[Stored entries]
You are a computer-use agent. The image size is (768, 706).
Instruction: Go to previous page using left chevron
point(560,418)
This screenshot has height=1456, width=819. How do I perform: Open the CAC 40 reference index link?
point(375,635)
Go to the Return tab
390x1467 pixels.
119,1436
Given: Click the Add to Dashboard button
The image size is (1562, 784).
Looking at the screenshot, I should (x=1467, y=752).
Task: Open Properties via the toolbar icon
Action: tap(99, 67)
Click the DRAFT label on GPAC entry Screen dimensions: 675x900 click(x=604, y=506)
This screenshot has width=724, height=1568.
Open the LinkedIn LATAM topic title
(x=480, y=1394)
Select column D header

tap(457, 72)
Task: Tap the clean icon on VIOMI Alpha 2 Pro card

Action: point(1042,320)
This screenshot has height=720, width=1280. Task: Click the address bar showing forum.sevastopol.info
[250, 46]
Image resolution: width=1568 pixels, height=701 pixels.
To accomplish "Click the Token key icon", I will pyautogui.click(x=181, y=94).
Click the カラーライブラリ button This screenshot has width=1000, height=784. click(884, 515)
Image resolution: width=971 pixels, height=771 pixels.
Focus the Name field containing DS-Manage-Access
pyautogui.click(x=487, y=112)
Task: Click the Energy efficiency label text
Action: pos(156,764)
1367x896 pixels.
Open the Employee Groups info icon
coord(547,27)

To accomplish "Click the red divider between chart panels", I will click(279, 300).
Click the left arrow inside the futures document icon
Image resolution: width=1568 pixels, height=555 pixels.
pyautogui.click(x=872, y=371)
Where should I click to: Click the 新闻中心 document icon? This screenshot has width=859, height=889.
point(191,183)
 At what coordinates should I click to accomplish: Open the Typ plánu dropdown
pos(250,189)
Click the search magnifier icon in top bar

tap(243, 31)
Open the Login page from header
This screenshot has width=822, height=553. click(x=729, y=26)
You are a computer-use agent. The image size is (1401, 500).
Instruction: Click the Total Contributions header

To do: The records shown above should be given again word for word.

Reply to the task:
You are a computer-use agent. The image size is (768, 706).
Instruction: Go to previous page using left chevron
point(560,418)
This screenshot has height=1456, width=819. How do I perform: Open the CAC 40 reference index link?
point(375,635)
Go to the Return tab
390x1467 pixels.
119,1436
Given: Click the Add to Dashboard button
The image size is (1562, 784).
Looking at the screenshot, I should (x=1467, y=752).
Task: Open Properties via the toolbar icon
Action: tap(99, 67)
Click the DRAFT label on GPAC entry Screen dimensions: 675x900 click(x=604, y=506)
This screenshot has width=724, height=1568.
Open the LinkedIn LATAM topic title
(x=480, y=1394)
Select column D header

tap(457, 72)
Task: Tap the clean icon on VIOMI Alpha 2 Pro card

Action: point(1042,320)
This screenshot has height=720, width=1280. Task: Click the address bar showing forum.sevastopol.info
[250, 46]
Image resolution: width=1568 pixels, height=701 pixels.
To accomplish "Click the Token key icon", I will pyautogui.click(x=181, y=94).
Click the カラーライブラリ button This screenshot has width=1000, height=784. click(884, 515)
Image resolution: width=971 pixels, height=771 pixels.
Focus the Name field containing DS-Manage-Access
pyautogui.click(x=487, y=112)
Task: Click the Energy efficiency label text
Action: pos(156,764)
1367x896 pixels.
Open the Employee Groups info icon
coord(547,27)

To accomplish "Click the red divider between chart panels", I will click(279, 300).
Click the left arrow inside the futures document icon
Image resolution: width=1568 pixels, height=555 pixels.
pyautogui.click(x=872, y=371)
Where should I click to: Click the 新闻中心 document icon? This screenshot has width=859, height=889.
point(191,183)
 At what coordinates should I click to accomplish: Open the Typ plánu dropdown
pos(250,189)
Click the search magnifier icon in top bar

tap(243, 31)
Open the Login page from header
This screenshot has width=822, height=553. click(x=729, y=26)
You are a computer-use agent. The image size is (1401, 500).
Instruction: Click the Total Contributions header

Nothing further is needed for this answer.